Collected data
━━━━━━

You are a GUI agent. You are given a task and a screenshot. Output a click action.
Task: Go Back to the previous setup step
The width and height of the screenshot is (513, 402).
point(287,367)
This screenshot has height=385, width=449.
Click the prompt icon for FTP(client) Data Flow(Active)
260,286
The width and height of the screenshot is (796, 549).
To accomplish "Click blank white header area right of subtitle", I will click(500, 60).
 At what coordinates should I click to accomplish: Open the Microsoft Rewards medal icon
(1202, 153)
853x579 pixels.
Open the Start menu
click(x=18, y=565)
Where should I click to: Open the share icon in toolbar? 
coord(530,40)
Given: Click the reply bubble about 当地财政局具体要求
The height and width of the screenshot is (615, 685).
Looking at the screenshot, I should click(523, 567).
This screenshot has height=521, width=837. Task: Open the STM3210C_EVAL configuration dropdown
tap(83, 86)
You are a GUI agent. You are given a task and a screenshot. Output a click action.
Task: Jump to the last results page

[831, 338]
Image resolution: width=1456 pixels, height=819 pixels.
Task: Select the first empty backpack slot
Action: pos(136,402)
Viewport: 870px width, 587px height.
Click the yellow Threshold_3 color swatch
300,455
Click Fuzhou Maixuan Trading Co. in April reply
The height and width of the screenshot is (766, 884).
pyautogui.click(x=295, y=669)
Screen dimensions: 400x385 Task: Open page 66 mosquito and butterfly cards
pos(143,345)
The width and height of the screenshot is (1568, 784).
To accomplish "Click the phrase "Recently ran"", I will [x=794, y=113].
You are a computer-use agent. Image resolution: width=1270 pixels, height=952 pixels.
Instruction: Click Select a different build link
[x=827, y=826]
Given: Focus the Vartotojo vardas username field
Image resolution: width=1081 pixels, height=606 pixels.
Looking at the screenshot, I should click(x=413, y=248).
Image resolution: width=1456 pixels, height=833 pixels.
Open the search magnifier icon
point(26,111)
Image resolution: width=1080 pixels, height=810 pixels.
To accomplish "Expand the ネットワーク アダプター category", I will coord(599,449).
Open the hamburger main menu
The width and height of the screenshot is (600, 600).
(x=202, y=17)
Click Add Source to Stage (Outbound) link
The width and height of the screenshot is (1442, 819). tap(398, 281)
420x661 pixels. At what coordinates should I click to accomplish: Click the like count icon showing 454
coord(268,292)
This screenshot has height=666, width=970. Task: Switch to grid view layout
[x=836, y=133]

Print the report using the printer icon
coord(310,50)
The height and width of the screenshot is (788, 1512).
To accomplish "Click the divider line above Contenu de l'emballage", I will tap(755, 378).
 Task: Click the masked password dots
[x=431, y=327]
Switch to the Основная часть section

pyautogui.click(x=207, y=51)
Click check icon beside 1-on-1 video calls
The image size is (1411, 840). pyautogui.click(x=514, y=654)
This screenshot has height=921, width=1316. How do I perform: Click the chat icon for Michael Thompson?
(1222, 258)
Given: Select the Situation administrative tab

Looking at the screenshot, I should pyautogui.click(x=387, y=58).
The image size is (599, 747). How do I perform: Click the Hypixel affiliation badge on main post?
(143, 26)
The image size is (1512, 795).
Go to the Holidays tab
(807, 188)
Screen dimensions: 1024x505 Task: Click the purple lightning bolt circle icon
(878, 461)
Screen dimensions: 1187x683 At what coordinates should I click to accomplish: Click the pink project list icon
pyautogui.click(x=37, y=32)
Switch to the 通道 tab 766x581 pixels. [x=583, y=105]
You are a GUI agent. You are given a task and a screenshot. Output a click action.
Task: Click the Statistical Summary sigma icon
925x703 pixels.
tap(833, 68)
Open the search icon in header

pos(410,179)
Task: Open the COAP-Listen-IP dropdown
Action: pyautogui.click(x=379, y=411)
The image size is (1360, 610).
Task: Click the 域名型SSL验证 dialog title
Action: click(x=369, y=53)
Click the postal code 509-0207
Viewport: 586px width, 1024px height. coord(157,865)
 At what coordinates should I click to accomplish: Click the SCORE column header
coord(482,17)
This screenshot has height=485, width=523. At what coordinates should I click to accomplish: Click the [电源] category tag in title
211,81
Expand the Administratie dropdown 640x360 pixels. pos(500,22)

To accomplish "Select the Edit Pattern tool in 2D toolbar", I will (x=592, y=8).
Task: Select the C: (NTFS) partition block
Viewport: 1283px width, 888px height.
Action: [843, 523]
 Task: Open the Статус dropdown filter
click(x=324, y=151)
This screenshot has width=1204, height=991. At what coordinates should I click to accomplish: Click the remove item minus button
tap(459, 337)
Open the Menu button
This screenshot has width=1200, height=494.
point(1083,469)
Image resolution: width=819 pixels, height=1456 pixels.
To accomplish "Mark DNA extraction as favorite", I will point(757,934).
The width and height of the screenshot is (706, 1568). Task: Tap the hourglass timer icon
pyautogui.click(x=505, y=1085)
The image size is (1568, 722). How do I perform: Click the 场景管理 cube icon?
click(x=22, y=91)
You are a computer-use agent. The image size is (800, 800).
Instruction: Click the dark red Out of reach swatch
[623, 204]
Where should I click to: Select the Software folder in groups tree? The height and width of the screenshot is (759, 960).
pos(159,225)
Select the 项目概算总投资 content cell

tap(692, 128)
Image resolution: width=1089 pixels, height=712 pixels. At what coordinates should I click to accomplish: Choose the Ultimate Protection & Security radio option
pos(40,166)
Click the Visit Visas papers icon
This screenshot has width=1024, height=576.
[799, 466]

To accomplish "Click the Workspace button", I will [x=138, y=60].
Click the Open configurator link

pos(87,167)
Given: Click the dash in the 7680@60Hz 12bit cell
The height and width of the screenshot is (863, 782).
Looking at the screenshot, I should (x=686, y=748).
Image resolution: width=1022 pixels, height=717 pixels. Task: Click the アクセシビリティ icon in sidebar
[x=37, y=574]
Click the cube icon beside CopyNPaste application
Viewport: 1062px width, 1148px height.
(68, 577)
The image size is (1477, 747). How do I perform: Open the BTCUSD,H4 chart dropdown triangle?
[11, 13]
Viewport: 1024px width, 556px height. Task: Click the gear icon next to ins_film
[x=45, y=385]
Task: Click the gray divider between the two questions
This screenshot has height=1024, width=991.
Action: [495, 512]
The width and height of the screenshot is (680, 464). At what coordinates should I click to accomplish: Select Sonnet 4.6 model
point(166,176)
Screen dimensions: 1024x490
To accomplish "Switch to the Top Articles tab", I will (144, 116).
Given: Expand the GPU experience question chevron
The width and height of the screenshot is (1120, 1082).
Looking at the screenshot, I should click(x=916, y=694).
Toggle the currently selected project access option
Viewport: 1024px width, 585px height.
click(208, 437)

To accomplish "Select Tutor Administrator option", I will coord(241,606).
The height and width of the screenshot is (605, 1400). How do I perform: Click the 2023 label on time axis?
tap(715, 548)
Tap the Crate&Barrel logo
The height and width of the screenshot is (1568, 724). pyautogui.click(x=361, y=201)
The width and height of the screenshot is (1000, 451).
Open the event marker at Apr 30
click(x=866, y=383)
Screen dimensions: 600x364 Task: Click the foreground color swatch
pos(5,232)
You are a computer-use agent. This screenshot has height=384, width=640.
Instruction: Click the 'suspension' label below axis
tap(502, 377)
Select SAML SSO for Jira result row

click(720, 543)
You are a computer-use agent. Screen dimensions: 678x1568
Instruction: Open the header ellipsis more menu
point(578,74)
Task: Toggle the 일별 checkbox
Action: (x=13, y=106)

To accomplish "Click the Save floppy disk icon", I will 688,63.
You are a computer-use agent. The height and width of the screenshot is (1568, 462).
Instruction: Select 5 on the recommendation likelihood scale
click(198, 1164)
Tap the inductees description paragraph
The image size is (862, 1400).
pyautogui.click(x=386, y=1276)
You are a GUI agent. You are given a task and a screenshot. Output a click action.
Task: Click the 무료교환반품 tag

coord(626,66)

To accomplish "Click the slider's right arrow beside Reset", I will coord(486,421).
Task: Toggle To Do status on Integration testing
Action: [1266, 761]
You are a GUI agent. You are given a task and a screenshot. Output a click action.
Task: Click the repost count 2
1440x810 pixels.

━━━━━━

**Directions**
For this exercise, copy word for word the line that contains "Instruction: Select 5" and every line after it, ending with the last line of the entries above.

**Solution**
Instruction: Select 5 on the recommendation likelihood scale
click(198, 1164)
Tap the inductees description paragraph
The image size is (862, 1400).
pyautogui.click(x=386, y=1276)
You are a GUI agent. You are given a task and a screenshot. Output a click action.
Task: Click the 무료교환반품 tag

coord(626,66)

To accomplish "Click the slider's right arrow beside Reset", I will coord(486,421).
Task: Toggle To Do status on Integration testing
Action: [1266, 761]
You are a GUI agent. You are given a task and a screenshot. Output a click action.
Task: Click the repost count 2
1440x810 pixels.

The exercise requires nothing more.